Set exercise: Copy the full note on the Hogwild! gradient descent method below word for word, code included.

Passage to read:
It is easy to see that stochastic gradient descent is somewhat an “online learning” algorithm. It can be computed in a minibatch manner that can be parallised. If we take this idea to the extreme, we actually have an algorithm called the “Hogwild!” algorithm. The gist of this algorithm is:

Loop
  For some observation, with current solution "x":
    grad_v <- calculate gradient for only the "v"th column
    update "x_v" <- "x_v" - learning_rate * grad_v
  end
end

For a sufficiently large dataset with many columns, the chance of collision is small, and the worse case scenario that the algorithm updates twice is rather minimal.

In a language like Julia, this approach is easily implemented using @sync @parallel. In my own tests on my own computer, we could only see improvements on extremely large vectors; though the parallel implementation was also computationally less intensive on the memory side.

In this example, we simply wish to find the minimum point of the function \(f(x) = x^2\) where \(x\) is some extremely large vector (a bit of hand waving on the notation, but you get the idea).

if length(workers()) < 3
    addprocs(2)
end
workers()

@everywhere using Distributions

input = SharedArray(Float64, (100000))
input[:] = 10;

function hogwild_sgd(SA, dfunc, alpha, steps)
    size = length(SA)
    @sync @parallel for i=1:steps
        pos_rand = rand(1:size, 1)[1]
        SA[pos_rand] += -alpha * dfunc(SA)[pos_rand]
    end
    SA
end

@time hogwild_sgd(input, single_update, 0.05, 1000000)
# 204.839810 seconds (353.94 k allocations: 15.714 MB)

# comparison with single code.
function hogwild_sgd_single(SA, dfunc, alpha, steps)
    size = length(SA)
    for i=1:steps
        pos_rand = rand(1:size, 1)[1]
        SA[pos_rand] += -alpha * dfunc(SA)[pos_rand]
    end
    SA
end

input_single = ones(input)*10; # this is now an array, not SharedArray

@time hogwild_sgd_single(input_single, single_update, 0.05, 1000000)
# 278.976475 seconds (3.00 M allocations: 745.222 GB, 19.29% gc time)

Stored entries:
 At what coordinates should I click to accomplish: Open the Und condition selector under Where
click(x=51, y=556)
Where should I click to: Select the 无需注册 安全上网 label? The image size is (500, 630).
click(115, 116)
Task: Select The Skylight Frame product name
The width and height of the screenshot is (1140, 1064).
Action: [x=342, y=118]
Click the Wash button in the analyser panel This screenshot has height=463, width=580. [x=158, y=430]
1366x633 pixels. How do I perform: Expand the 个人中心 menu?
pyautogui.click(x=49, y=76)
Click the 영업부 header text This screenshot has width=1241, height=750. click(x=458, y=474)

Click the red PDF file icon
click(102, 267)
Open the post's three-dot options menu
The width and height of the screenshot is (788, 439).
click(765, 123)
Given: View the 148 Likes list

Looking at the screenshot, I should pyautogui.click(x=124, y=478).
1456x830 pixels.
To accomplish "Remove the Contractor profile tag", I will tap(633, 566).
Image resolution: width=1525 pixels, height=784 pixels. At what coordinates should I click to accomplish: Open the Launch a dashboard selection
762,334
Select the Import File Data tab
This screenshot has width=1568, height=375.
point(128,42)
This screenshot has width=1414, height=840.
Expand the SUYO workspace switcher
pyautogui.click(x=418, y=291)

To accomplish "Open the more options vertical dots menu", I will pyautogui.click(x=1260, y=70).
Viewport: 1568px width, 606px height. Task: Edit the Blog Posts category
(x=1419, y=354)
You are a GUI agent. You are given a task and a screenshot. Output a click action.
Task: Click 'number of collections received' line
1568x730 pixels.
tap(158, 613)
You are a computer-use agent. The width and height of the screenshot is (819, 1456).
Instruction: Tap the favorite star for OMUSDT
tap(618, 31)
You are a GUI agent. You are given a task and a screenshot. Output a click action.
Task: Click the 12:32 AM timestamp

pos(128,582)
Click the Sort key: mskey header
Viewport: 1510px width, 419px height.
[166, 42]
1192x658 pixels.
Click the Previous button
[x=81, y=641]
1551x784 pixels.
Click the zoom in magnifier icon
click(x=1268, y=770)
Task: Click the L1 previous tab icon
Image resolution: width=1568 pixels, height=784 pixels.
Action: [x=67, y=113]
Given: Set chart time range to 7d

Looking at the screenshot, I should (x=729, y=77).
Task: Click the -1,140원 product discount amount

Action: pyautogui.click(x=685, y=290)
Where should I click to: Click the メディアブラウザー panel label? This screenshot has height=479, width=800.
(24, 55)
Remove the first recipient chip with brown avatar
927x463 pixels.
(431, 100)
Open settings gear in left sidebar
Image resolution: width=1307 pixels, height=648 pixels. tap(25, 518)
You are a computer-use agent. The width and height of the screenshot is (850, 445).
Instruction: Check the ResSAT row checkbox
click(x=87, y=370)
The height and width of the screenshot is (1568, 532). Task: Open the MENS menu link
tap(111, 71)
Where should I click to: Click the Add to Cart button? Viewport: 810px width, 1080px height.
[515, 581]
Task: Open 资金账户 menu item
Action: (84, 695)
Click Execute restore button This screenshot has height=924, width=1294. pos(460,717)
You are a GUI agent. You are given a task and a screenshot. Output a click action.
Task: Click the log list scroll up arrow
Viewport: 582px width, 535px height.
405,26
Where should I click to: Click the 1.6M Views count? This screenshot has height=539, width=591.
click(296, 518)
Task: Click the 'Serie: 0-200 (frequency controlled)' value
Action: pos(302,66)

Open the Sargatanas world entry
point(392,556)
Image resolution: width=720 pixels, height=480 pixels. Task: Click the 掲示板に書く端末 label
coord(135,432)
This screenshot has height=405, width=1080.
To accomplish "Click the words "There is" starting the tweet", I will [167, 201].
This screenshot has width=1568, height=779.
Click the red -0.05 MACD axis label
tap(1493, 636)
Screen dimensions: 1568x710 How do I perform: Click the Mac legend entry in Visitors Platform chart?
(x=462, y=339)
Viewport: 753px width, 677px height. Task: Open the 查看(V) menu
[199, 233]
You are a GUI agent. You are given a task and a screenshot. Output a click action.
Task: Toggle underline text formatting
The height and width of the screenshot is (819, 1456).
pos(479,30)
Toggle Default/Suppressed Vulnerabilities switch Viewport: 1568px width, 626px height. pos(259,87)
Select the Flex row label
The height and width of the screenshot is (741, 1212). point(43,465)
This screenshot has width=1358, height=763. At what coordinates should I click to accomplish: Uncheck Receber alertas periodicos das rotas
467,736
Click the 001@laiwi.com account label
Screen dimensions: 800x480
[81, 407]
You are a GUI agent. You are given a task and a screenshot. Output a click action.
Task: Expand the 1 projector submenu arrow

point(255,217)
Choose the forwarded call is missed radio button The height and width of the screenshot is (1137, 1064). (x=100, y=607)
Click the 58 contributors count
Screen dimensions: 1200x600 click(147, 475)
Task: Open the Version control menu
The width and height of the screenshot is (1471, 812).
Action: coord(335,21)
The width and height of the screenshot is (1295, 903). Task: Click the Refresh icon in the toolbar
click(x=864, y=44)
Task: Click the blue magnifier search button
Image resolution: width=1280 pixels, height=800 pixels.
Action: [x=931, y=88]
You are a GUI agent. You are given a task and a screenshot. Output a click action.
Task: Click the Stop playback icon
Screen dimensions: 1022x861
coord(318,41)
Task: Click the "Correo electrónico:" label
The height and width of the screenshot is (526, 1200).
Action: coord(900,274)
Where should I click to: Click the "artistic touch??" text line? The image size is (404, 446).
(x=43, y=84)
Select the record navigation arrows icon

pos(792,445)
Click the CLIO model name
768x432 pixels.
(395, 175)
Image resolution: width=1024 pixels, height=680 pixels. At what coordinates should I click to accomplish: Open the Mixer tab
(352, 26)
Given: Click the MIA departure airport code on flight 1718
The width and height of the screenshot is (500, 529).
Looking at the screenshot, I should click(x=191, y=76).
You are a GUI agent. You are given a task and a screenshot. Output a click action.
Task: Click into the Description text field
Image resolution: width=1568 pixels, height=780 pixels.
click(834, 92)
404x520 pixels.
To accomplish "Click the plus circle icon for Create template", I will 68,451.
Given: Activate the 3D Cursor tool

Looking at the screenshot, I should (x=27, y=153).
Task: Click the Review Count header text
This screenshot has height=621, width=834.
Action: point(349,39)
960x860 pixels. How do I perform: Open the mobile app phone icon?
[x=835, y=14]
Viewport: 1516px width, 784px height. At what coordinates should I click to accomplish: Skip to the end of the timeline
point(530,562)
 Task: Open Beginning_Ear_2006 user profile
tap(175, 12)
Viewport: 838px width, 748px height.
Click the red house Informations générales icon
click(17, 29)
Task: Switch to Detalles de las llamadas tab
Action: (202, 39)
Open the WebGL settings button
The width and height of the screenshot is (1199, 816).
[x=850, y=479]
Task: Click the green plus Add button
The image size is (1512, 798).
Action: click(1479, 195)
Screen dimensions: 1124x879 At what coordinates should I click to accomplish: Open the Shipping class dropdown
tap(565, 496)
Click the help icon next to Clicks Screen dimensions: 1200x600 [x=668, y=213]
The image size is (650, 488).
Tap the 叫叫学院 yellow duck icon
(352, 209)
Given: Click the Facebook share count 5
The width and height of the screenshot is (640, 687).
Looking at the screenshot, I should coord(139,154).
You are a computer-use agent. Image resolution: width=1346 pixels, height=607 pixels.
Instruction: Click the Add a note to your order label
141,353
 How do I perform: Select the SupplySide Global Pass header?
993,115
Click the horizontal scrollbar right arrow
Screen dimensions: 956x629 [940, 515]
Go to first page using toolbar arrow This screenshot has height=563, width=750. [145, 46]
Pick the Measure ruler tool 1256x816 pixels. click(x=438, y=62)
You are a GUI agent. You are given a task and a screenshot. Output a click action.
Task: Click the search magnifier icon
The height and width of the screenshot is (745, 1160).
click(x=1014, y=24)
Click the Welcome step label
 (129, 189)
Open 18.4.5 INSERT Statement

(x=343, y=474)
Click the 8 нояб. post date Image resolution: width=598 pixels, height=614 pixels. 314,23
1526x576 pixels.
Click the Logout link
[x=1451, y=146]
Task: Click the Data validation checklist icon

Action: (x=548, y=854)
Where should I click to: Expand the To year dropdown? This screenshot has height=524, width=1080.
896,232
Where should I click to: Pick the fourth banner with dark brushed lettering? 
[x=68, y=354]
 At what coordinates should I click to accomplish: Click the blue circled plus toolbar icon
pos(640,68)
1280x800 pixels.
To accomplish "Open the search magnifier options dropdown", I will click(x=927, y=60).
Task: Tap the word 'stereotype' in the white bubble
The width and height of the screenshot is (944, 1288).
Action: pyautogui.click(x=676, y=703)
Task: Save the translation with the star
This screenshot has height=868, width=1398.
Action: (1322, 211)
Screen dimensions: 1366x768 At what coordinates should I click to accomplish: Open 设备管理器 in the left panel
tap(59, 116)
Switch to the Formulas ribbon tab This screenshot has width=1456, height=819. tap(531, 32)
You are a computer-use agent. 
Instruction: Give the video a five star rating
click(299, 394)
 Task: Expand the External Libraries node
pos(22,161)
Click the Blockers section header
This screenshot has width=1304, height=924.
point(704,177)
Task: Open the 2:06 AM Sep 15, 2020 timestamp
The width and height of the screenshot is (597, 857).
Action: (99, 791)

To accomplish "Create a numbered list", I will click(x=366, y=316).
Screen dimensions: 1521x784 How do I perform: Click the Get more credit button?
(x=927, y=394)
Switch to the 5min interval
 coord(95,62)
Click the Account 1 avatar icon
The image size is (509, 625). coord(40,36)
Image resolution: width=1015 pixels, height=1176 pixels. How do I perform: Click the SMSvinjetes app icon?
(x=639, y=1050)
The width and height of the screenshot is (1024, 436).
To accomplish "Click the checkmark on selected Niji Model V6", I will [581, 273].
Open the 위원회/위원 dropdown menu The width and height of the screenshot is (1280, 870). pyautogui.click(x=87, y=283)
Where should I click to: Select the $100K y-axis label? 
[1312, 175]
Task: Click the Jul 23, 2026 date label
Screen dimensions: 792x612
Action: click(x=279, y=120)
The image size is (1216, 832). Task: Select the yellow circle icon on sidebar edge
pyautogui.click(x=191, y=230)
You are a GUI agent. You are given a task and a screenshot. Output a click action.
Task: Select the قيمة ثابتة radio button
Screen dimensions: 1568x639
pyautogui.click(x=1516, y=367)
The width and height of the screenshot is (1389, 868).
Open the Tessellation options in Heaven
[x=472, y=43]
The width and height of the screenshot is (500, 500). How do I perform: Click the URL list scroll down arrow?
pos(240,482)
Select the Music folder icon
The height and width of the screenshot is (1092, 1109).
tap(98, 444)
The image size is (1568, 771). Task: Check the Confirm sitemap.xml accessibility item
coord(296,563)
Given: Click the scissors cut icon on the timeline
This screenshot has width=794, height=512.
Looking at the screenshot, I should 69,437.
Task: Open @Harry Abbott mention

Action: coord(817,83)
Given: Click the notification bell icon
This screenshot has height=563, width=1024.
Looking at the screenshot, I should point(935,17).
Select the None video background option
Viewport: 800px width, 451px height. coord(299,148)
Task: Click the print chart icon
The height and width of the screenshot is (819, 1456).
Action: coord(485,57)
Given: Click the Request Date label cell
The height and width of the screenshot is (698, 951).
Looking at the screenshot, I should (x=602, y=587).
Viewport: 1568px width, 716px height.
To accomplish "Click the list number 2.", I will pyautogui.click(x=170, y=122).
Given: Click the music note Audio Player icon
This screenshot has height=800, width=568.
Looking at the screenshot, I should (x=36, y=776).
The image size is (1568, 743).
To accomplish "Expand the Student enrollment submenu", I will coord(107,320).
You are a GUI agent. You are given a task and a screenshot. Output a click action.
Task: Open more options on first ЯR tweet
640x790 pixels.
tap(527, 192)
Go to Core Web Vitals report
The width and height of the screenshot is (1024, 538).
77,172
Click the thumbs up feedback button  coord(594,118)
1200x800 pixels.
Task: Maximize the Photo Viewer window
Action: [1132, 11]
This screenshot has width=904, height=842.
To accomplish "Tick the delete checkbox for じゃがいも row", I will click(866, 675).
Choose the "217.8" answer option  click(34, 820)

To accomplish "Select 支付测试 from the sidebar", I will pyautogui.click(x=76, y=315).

Correct answer:
It is easy to see that stochastic gradient descent is somewhat an “online learning” algorithm. It can be computed in a minibatch manner that can be parallised. If we take this idea to the extreme, we actually have an algorithm called the “Hogwild!” algorithm. The gist of this algorithm is:

Loop
  For some observation, with current solution "x":
    grad_v <- calculate gradient for only the "v"th column
    update "x_v" <- "x_v" - learning_rate * grad_v
  end
end

For a sufficiently large dataset with many columns, the chance of collision is small, and the worse case scenario that the algorithm updates twice is rather minimal.

In a language like Julia, this approach is easily implemented using @sync @parallel. In my own tests on my own computer, we could only see improvements on extremely large vectors; though the parallel implementation was also computationally less intensive on the memory side.

In this example, we simply wish to find the minimum point of the function \(f(x) = x^2\) where \(x\) is some extremely large vector (a bit of hand waving on the notation, but you get the idea).

if length(workers()) < 3
    addprocs(2)
end
workers()

@everywhere using Distributions

input = SharedArray(Float64, (100000))
input[:] = 10;

function hogwild_sgd(SA, dfunc, alpha, steps)
    size = length(SA)
    @sync @parallel for i=1:steps
        pos_rand = rand(1:size, 1)[1]
        SA[pos_rand] += -alpha * dfunc(SA)[pos_rand]
    end
    SA
end

@time hogwild_sgd(input, single_update, 0.05, 1000000)
# 204.839810 seconds (353.94 k allocations: 15.714 MB)

# comparison with single code.
function hogwild_sgd_single(SA, dfunc, alpha, steps)
    size = length(SA)
    for i=1:steps
        pos_rand = rand(1:size, 1)[1]
        SA[pos_rand] += -alpha * dfunc(SA)[pos_rand]
    end
    SA
end

input_single = ones(input)*10; # this is now an array, not SharedArray

@time hogwild_sgd_single(input_single, single_update, 0.05, 1000000)
# 278.976475 seconds (3.00 M allocations: 745.222 GB, 19.29% gc time)